---------- Available records ----------

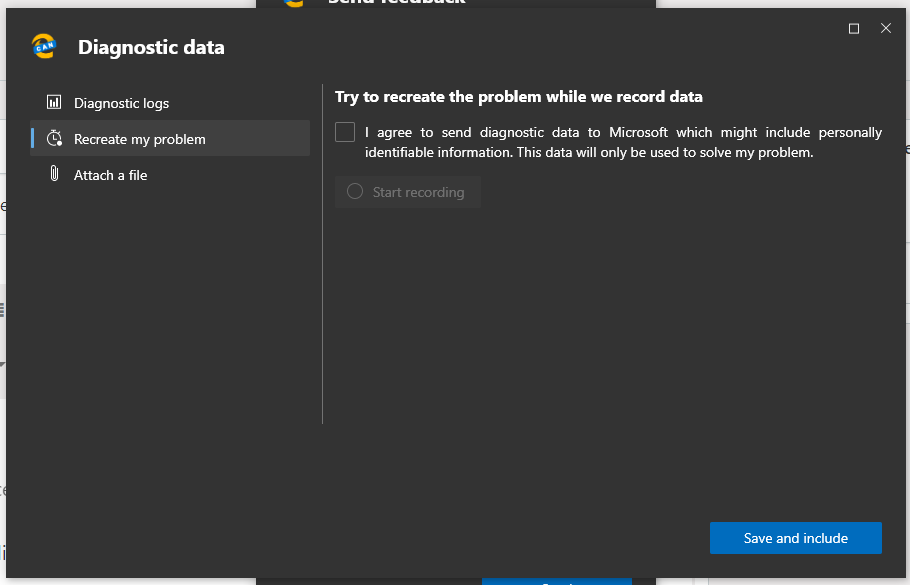The image size is (910, 585).
Task: Click the Diagnostic logs bar chart icon
Action: pos(54,103)
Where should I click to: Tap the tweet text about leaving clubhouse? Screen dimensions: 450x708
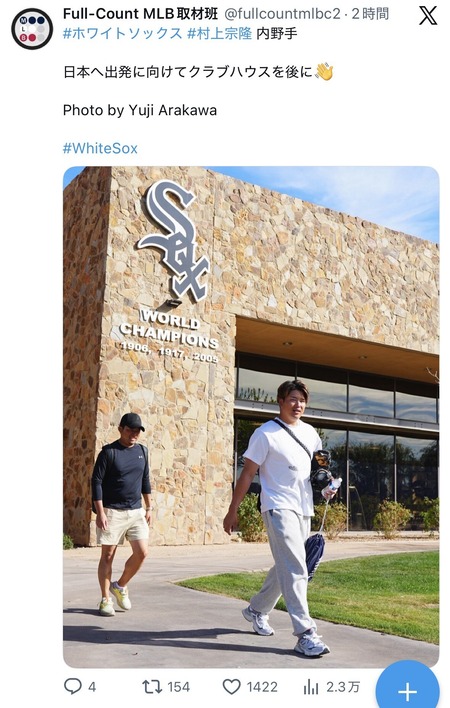pyautogui.click(x=198, y=72)
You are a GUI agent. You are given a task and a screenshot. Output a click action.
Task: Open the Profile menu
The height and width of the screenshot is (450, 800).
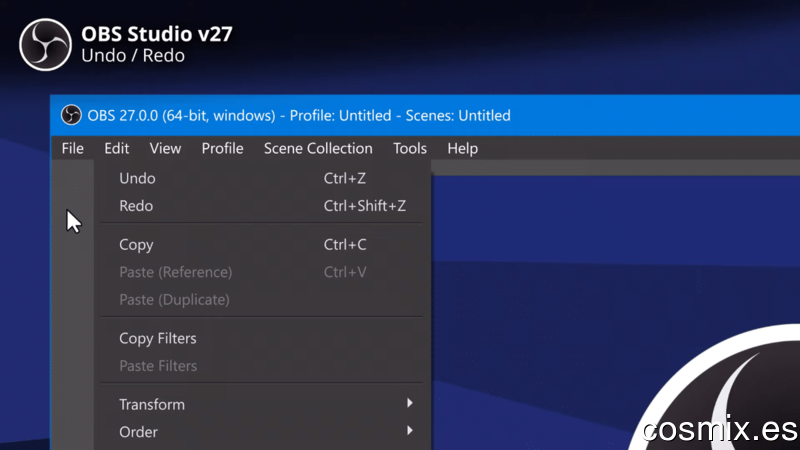click(x=222, y=148)
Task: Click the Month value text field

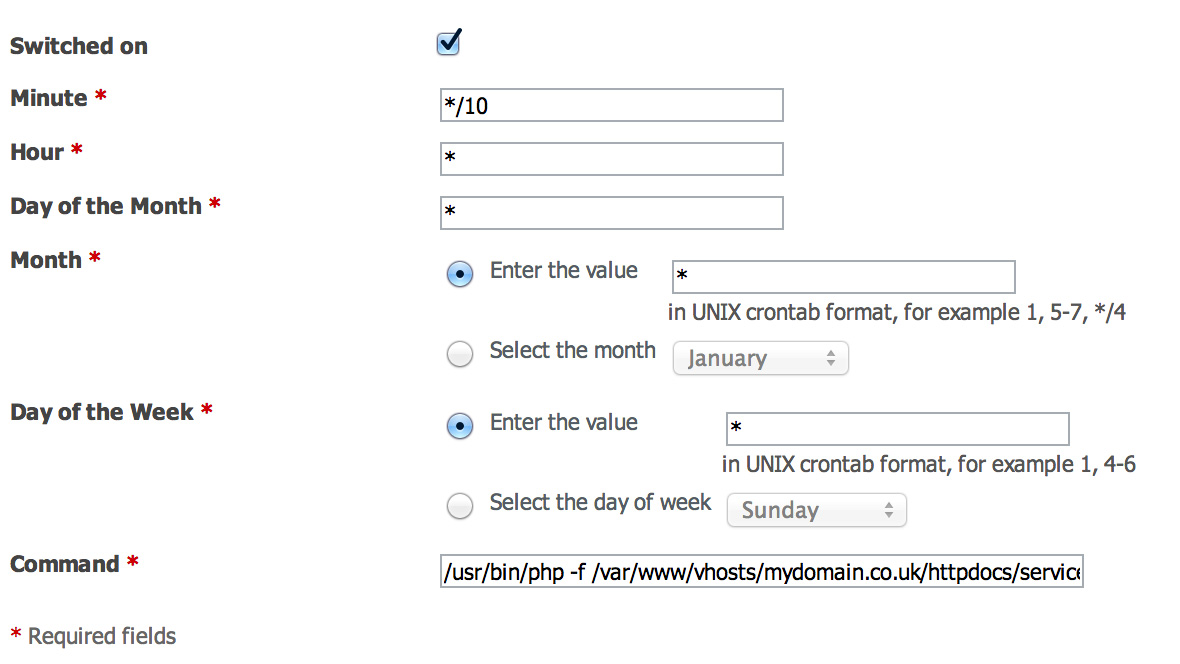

----------

◆ Goal of the exercise ◆
Convert the lines of these records into a JSON list of strings, one string per line, skipping blank lines and leaving out the pictures.

◆ Reply ◆
[
  "The image size is (910, 585).",
  "Task: Click the Diagnostic logs bar chart icon",
  "Action: pos(54,103)",
  "Where should I click to: Tap the tweet text about leaving clubhouse? Screen dimensions: 450x708",
  "pyautogui.click(x=198, y=72)",
  "You are a GUI agent. You are given a task and a screenshot. Output a click action.",
  "Task: Open the Profile menu",
  "The height and width of the screenshot is (450, 800).",
  "click(x=222, y=148)",
  "Task: Click the Month value text field"
]